Moreover, the category for each URL, extracted from the Open Directory Project, is also available.
If you want to know more on the dataset generation process, please read the paper referenced at the end of this page.
Metadata Format
All the metadata for the dataset documents is provided in XML format, following this pattern:
<documents>
...
<document>
<hash>MD5 hash for document's URL</hash>
<url>Document's URL</url>
<category>ODP Category</category>
<usercount>Number of users annotating it</usercount>
<tags>
...
<tag>
<name>Tag name</name>
<count># of users who annotated the tag</count>
</tag>
...
</tags>
<reviews>
...
<review>A review from StumbleUpon</review>
...
</reviews>
<notes>
...
<note>A note from Delicious</note>
...
</notes>
<detailedtags>
...
<user>
...
<tag>Tags assigned by a user</tag>
...
</user>
...
</detailedtags>
</document>
...
</documents>
Legal Information
By downloading and using this dataset you acknowledge that:
- The data has been compiled to exclusively use it for scientific research purposes.
- The copyright holders retain ownership and reserve all rights.
Reference
Please, consider citing the following paper if you make use of this dataset for your research work:
Arkaitz Zubiaga, Raquel Martínez, and Víctor Fresno.

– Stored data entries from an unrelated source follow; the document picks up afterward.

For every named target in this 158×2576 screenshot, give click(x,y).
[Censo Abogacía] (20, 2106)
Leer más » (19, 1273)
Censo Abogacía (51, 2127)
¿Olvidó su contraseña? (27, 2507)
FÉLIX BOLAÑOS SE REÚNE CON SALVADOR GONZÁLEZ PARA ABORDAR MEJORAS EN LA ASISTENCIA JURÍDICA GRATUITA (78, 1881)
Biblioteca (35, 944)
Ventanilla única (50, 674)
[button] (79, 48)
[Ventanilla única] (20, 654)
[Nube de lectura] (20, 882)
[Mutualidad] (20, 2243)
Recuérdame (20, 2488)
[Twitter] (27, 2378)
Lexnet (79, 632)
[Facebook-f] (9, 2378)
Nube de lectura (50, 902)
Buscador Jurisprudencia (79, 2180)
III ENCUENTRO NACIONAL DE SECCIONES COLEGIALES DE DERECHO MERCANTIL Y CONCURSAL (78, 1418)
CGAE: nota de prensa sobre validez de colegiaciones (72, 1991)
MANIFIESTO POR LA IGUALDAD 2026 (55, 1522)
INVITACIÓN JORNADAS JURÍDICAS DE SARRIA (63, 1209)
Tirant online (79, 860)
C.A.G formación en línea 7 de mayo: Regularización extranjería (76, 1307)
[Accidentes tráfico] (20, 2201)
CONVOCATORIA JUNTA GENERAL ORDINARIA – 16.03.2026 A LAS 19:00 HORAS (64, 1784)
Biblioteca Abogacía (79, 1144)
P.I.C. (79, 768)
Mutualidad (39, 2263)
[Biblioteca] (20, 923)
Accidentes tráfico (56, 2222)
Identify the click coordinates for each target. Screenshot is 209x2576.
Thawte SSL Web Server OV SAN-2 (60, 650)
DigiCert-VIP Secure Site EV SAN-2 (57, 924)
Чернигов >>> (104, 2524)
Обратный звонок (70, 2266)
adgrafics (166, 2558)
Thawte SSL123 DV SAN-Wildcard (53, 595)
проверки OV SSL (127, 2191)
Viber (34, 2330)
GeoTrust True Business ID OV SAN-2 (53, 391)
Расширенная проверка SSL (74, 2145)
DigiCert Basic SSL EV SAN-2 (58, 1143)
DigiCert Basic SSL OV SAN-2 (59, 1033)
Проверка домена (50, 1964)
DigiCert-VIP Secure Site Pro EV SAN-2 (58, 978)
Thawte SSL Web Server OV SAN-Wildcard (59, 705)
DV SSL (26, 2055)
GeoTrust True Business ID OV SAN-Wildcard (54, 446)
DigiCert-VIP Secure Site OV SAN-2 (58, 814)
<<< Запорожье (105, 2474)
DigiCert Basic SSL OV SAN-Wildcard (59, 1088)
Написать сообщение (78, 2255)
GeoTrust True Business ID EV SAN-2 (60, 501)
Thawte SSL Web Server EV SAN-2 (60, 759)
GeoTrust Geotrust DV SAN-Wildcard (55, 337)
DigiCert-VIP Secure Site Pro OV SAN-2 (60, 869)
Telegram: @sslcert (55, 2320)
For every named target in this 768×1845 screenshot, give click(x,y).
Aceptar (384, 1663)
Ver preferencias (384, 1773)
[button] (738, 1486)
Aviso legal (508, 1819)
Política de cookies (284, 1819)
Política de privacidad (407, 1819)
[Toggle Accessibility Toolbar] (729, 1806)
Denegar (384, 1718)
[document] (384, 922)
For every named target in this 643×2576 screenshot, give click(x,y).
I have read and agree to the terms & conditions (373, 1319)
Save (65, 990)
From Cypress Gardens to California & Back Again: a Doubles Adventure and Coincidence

Getting the Most Out of Social Annotations for Web Page Classification. Proceedings of DocEng 2009, the 9th ACM Symposium on Document Engineering, pp. 74-83, Munich, Germany. 2009.
BiBTeX:
@inproceedings{zubiaga2009getting,
title={Getting the Most Out of Social Annotations for Web Page Classification},
author={Zubiaga, Arkaitz and Mart{\'\i}nez, Raquel and Fresno, V{\'\i}ctor},
booktitle={Proceedings of the 9th ACM symposium on Document engineering},
pages={74--83},
year={2009},
organization={ACM}
}
Download
- social-odp-2k9_annotations.tar.bz2 (59 MB): Contains all the URLs making up the collection, as well as their corresponding social annotations.
- social-odp-2k9_documents.tar.bz2 (93 MB): Content for all the web documents on the dataset.